### [Supplied passage]
********

Epidural pressures have been reported as being systematically higher than ventricular fluid pressures. These discrepancies have been attributed both to the characteristics of the sensor and to the particular anatomy of the epidural space. To determine which of these two possible causes better explains higher epidural readings, the authors compared pressure values obtained during simultaneous epidural and lumbar pressure monitoring in 53 patients and during simultaneous subdural and lumbar pressure monitoring in 22 patients. The same nonfluid coupled sensor device was used in all compartments.
All 75 patients had normal craniospinal communication. Simultaneous intracranial and lumbar readings were performed every 30 seconds. The epidural–lumbar and subdural–lumbar pressure values were compared using correlation analysis and the Bland–Altman method.

********

(Source data)
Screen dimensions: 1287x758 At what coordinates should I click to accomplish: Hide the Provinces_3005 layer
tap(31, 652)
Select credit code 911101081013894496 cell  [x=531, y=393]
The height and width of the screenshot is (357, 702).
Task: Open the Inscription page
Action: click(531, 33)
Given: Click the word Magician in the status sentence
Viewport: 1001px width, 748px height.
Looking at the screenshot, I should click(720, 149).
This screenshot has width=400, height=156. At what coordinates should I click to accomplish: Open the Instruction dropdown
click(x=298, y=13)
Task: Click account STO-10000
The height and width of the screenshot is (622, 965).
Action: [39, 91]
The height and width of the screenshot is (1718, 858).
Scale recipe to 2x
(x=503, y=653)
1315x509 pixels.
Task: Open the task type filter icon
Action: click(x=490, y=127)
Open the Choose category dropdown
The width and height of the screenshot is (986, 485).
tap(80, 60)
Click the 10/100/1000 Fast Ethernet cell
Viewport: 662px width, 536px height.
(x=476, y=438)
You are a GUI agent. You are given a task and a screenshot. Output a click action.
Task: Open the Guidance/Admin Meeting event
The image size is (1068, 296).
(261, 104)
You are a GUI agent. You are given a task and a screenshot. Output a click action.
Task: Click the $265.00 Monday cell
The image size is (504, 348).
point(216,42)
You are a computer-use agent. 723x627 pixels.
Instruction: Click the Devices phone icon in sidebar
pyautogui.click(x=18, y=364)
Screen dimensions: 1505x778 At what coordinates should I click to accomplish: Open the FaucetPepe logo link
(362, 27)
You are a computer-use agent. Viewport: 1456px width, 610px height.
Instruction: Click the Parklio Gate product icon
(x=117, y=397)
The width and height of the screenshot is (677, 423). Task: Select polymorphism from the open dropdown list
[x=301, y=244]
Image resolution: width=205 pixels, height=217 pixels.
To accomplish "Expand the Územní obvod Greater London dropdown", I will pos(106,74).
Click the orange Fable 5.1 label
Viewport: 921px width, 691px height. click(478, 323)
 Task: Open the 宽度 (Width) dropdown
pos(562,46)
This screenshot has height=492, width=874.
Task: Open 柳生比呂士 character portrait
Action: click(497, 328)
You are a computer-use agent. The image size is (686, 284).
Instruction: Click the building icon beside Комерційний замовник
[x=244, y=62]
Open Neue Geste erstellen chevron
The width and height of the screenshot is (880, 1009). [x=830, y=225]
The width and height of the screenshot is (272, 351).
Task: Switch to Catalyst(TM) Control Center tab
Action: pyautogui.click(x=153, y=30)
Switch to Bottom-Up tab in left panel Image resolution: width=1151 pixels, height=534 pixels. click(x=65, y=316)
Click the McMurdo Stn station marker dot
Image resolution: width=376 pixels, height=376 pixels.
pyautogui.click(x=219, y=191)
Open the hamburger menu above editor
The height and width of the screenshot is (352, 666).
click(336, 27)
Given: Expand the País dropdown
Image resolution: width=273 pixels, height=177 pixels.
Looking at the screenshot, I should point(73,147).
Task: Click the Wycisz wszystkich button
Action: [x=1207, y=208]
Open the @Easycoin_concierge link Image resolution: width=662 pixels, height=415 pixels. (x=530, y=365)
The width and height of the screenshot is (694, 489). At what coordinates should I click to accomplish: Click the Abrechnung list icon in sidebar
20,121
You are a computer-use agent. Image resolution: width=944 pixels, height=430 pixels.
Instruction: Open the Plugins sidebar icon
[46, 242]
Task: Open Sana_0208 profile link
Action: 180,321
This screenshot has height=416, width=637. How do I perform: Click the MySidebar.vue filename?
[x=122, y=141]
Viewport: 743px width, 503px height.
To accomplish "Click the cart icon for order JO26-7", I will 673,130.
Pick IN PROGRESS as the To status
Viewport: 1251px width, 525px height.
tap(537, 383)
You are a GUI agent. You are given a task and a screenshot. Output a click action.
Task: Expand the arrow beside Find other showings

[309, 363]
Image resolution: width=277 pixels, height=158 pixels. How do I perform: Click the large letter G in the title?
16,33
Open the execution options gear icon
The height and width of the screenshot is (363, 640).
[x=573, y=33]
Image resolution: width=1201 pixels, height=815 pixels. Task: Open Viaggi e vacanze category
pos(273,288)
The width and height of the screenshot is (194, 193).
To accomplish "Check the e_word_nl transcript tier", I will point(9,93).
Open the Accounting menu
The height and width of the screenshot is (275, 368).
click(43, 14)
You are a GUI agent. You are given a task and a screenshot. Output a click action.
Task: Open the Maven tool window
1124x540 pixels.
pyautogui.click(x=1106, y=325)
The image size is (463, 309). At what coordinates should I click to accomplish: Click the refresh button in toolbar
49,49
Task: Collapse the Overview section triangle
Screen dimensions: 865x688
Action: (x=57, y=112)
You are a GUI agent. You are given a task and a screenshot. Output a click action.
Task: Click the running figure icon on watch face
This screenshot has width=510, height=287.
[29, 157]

********

### [Exercise details]
Carry the passage on epidural and lumbar pressure monitoring forward from where it stops. The items are separate material, apart from the text.

### [Answer for the task]
The median differences in initial epidural–lumbar and subdural–lumbar pressure values were 11 mm Hg (interquartile range 2–24 mm Hg) and 0 mm Hg (interquartile range −2 to 1 mm Hg), respectively. The correlation coefficients of the mean epidural–lumbar and subdural–lumbar intracranial pressure (ICP) values were ρ = 0.48 (p < 0.001) and ρ = 0.88 (p < 0.001), respectively. Using the Bland–Altman analysis, epidural–lumbar methods showed a mean difference of −20.93 mm Hg; epidural pressure values were systematically higher than lumbar values, and these discrepancies were greater with higher ICP values. Subdural–lumbar methods showed a mean difference of 0.35 mm Hg and both were equally valid with all mean ICP values.
Epidural ICP monitoring produces artifactually high values. These values are not related to the type of sensor used but to the specific characteristics of the epidural intracranial space.